Con questo mio romanzo ho voluto dimostrare…

Allontanati il prima possibile da lui. Sapere che hai qualcosa in comune con lui (abita il tuo medesimo pianeta, purtroppo) è già abbastanza imbarazzante, per quale ragione aggiungerci anche una frequentazione seppur casuale?
Non temere: non resterà mai solo. Il mondo è zeppo di foche ammaestrate travestite da esseri umani che batteranno le mani (o pinne?) a ogni sospiro del suddetto.

Torniamo ai fondamentali. La letteratura, almeno quella che resta, riguarda la scrittura di storie. Forse è meglio ribadirlo: la scrittura di storie. Chi non ne è capace “dimostra”. E infatti pochi sono in grado di farlo.
Come? Ah, i romanzi di Dostoevskij sono ideologici? Dimostrano?

Primo ho scritto del rispetto per i personaggi, e attenzione: è qui che risiede tutto. In Dostoevskij non c’è affatto ideologia perché esiste il rispetto del personaggio, o anche se c’è (voglio venirti incontro) questa occupa il secondo posto. Al primo c’è sempre e solo la storia e appunto i personaggi. Quindi quando senti parlare di ideologia a proposito di Dostoevskij, sappi che è solo un’etichetta che si cerca di affibbiare al lavoro di questo autore per liquidarlo in fretta, e avere l’alibi perfetto per far credere che o dimostri (quindi: sei utile), oppure non sei serio.

Prendiamo Delitto e castigo, uno dei miei romanzi preferiti (ma si era già capito, vero?). Viene pubblicato nel 1866, ma inizia a scriverlo anni prima (1862?). Nel 1849 il mio amico Fëdor è di fronte al plotone di esecuzione, quindi finisce in Siberia, un’esperienza che lo rivolta come un calzino.

Quando si legge Delitto e Castigo è evidente dove sia Dostoevskij: nella seconda parte. Ha riscoperto la fede cristiana, ha abbandonato le idee socialiste, eccetera eccetera.

Però è maledettamente efficace nella prima.

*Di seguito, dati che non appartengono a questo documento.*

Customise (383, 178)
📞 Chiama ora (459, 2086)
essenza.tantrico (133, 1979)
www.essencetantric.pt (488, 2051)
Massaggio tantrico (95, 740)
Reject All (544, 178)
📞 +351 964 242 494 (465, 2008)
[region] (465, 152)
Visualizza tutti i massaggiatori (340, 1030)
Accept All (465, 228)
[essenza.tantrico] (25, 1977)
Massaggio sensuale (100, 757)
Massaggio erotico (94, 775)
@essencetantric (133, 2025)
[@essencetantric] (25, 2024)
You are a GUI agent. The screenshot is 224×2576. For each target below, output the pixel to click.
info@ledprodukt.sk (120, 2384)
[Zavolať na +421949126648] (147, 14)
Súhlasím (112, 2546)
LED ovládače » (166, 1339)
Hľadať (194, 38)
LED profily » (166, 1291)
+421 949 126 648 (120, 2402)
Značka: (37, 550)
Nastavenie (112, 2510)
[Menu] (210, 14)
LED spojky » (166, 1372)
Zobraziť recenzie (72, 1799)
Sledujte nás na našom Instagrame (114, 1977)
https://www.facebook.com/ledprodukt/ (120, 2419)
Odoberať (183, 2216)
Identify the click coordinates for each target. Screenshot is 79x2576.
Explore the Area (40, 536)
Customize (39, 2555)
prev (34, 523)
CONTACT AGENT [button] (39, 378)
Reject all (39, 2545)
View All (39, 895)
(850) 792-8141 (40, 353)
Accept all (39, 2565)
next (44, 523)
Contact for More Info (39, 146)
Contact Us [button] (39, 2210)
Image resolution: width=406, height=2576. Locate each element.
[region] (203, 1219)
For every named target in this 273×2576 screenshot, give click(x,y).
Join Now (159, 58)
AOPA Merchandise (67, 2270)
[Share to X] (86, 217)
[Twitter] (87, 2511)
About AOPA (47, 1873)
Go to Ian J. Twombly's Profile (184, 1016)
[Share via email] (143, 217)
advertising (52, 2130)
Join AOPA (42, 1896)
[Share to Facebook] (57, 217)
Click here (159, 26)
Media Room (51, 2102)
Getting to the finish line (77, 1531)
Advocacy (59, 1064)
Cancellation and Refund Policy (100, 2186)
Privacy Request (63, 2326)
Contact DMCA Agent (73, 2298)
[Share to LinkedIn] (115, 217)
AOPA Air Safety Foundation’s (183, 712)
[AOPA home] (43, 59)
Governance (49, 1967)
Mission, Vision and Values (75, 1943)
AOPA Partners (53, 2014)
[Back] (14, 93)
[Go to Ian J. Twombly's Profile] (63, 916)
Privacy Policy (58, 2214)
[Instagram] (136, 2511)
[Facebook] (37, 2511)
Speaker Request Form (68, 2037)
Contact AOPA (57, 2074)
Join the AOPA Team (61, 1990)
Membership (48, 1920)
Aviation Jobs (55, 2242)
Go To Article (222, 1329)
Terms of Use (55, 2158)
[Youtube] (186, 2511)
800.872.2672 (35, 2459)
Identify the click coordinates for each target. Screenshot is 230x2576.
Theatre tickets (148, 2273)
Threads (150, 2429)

Ecco quindi la differenza tra chi scrive storie, e chi invece scrive per dimostrare. Il primo è in grado di prendere delle visioni del mondo ormai distanti da lui (o addirittura estranee), e riesce a renderle in maniera efficace.

Il secondo, no; in parte perché non possiede né talento né genio. Ma soprattutto perché, divorato dal fuoco della dimostrazione maltratta i personaggi, li piega, e non riesce a essere efficace. Alla fine propone un’opera sbilanciata. La storia? Scomparsa: c’è da dimostrare, al diavolo la storia. E poi i lettori capiranno che siamo dalla loro parte e di certo apprezzeranno; ed è vero. Di solito il lettore apprezza. Ecco perché le librerie sono piene di robaccia.

Certo, Dostoevskij era un genio e come tale ha agito come nessun altro autore. Questo indica che regole e leggi  in letteratura non ci sono (a parte quelle grammaticali e di sintassi: seguirle è una forma di rispetto nei confronti del lettore). Ma quando uno è appunto un genio, può tanto. Ma una cosa non dimentica mai: il rispetto per i personaggi. Hanno una testa, e non è possibile svuotarla per riempirla delle nostre idee o delle nostre visioni.